Shootery, czyli strzelanki z wyższej półki

Shootery, czyli strzelanki z wyższej półki

Wróćmy jeszcze na chwilę do wątku strzelania, bo wraz z rozwojem gatunków gier zaczęły pojawiać się różne podgatunki, które niejako ewoluowały od swych protoplastów. Zaliczają się do nich shootery, czyli bardziej zaawansowane pod względem fabularnym strzelanki. Na początku narracja fabularna była dość uboga – generalnie chodziło o to, żeby chodzić z bronią w ręku i zabijać kolejnych przeciwników. Nie było ważne, jaki jest nasz cel i o co chodzi w historii, w której bierzemy udział. Gracze stali się bardziej wymagający i chcieli czegoś więcej, więc scenariusze strzelanek zyskały na treści.

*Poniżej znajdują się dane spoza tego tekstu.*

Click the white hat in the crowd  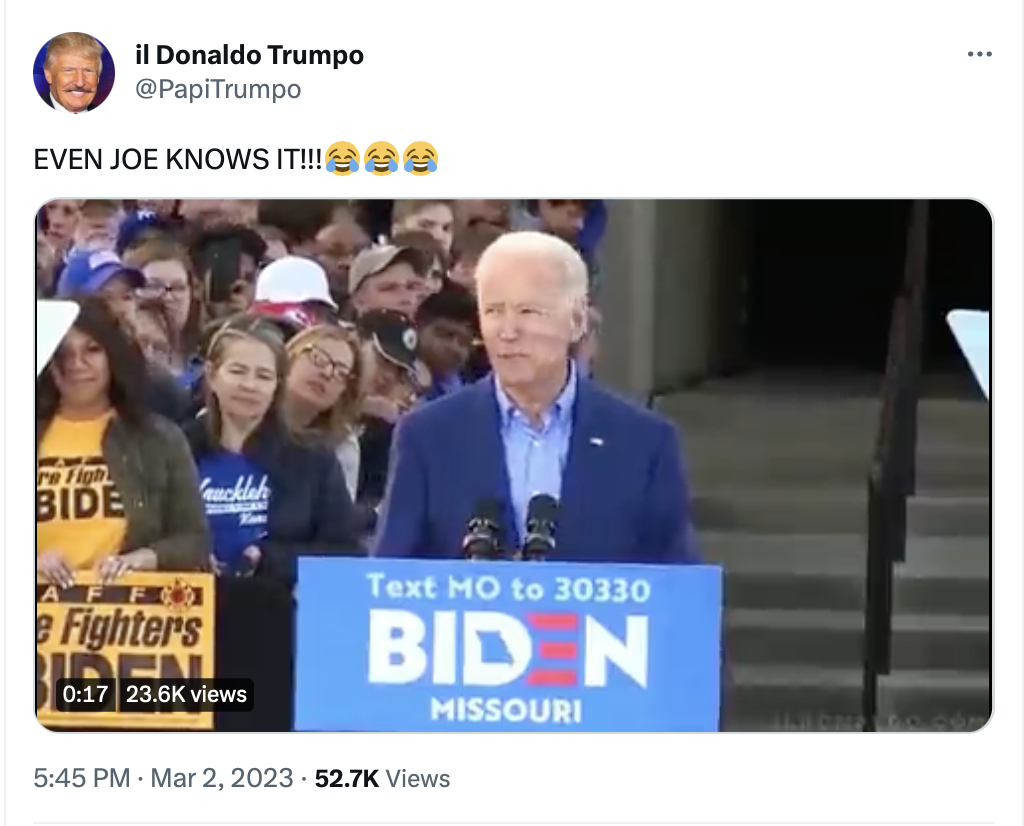coord(295,283)
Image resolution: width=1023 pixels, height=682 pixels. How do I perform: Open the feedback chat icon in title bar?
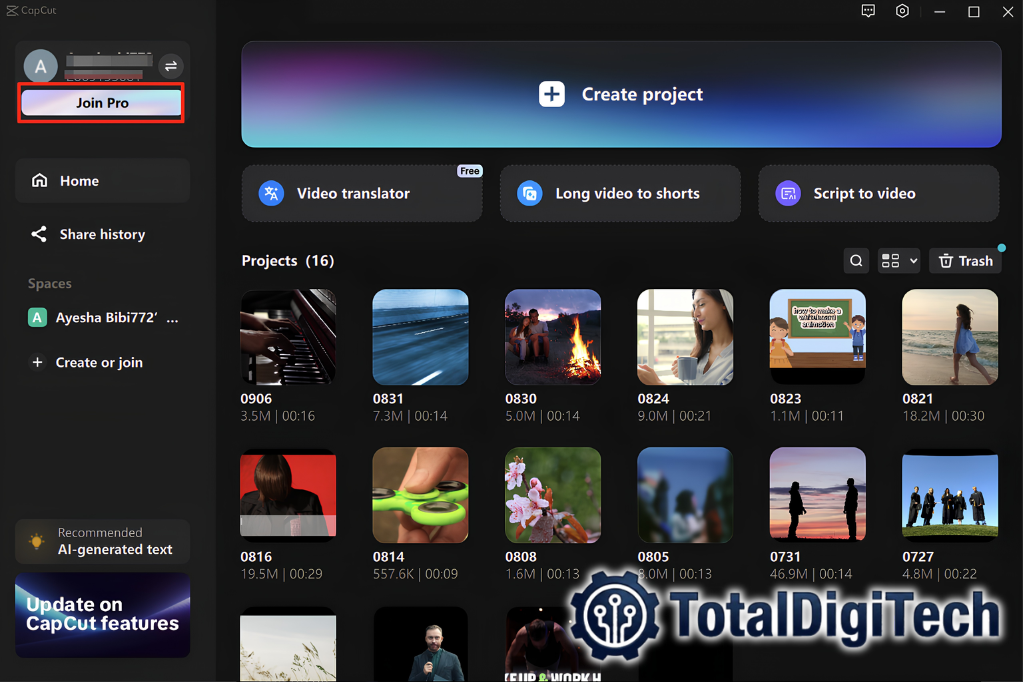coord(868,11)

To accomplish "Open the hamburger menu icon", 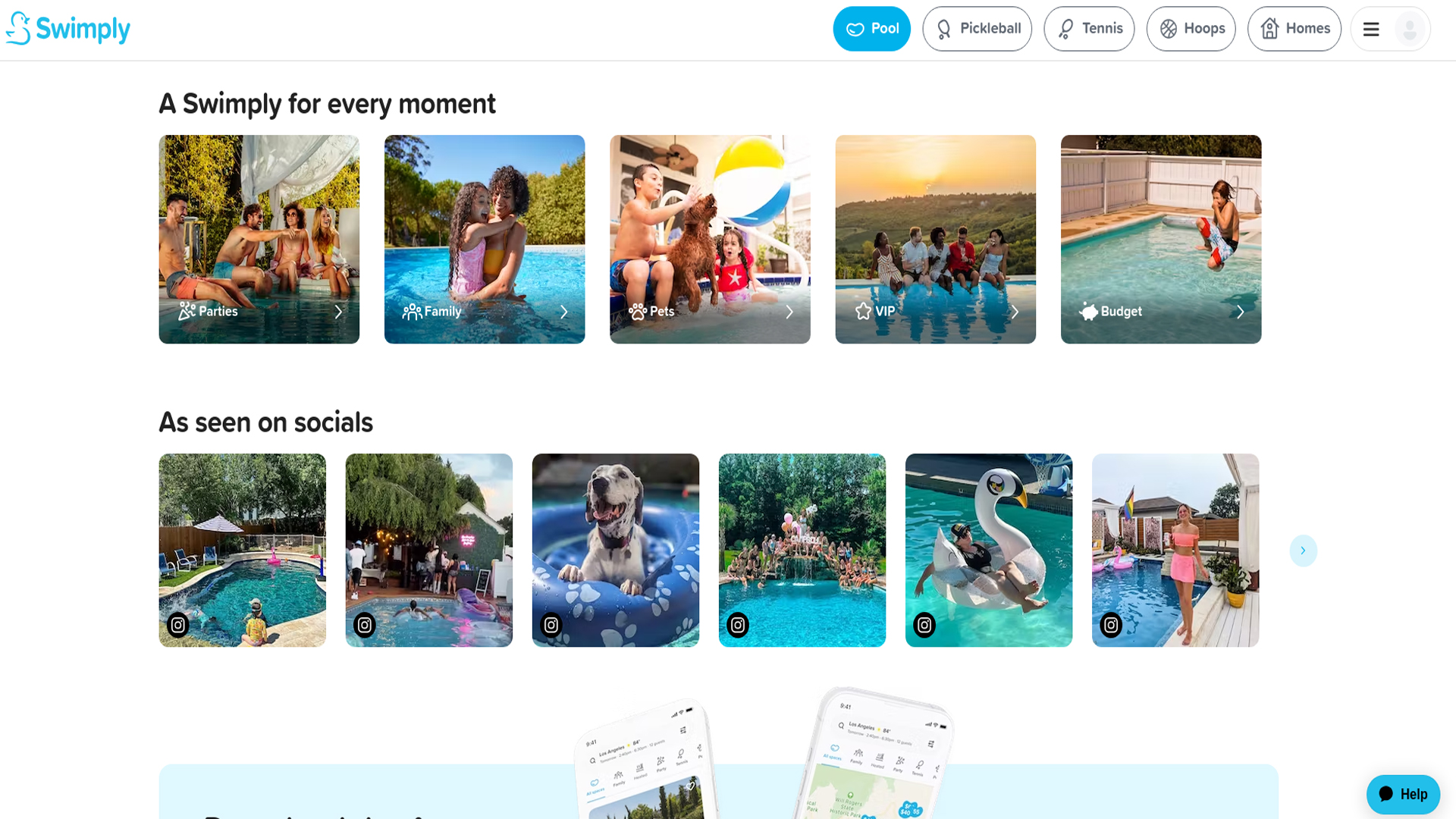I will tap(1370, 30).

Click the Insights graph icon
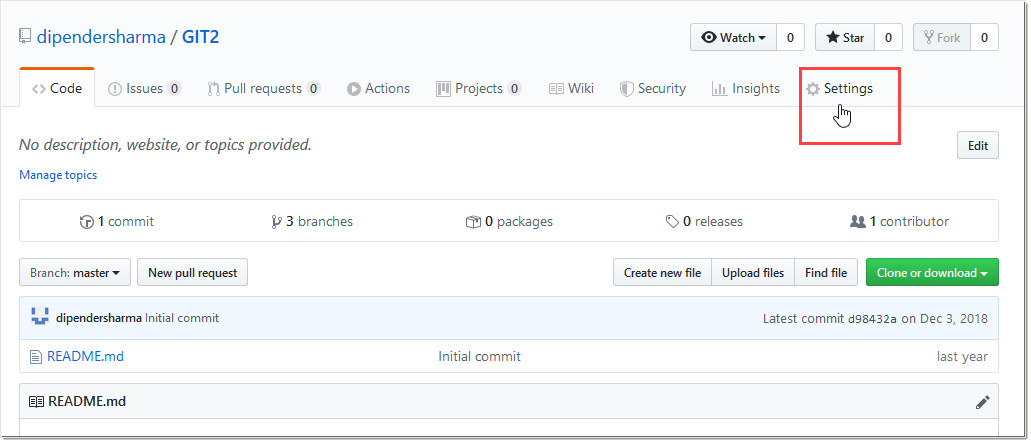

Tak narodziły się shootery. Pierwszym tytułem, który wyraźnie zmienił charakter tego rodzaju gier był kultowy wśród doświadczonych graczy „Half-Life”. Dalszy podział shooterów opiera się na tym, co wypracowano w przypadku strzelanek. FPS-y to fabuły, gdzie poczynania bohatera oglądamy z perspektywy pierwszej osoby. Nie da się ukryć, że ten wariant zyskał spore uznanie, albowiem pozwala graczowi jeszcze bardziej utożsamić się z przebiegiem historii oraz spędzić więcej czasu przed monitorem.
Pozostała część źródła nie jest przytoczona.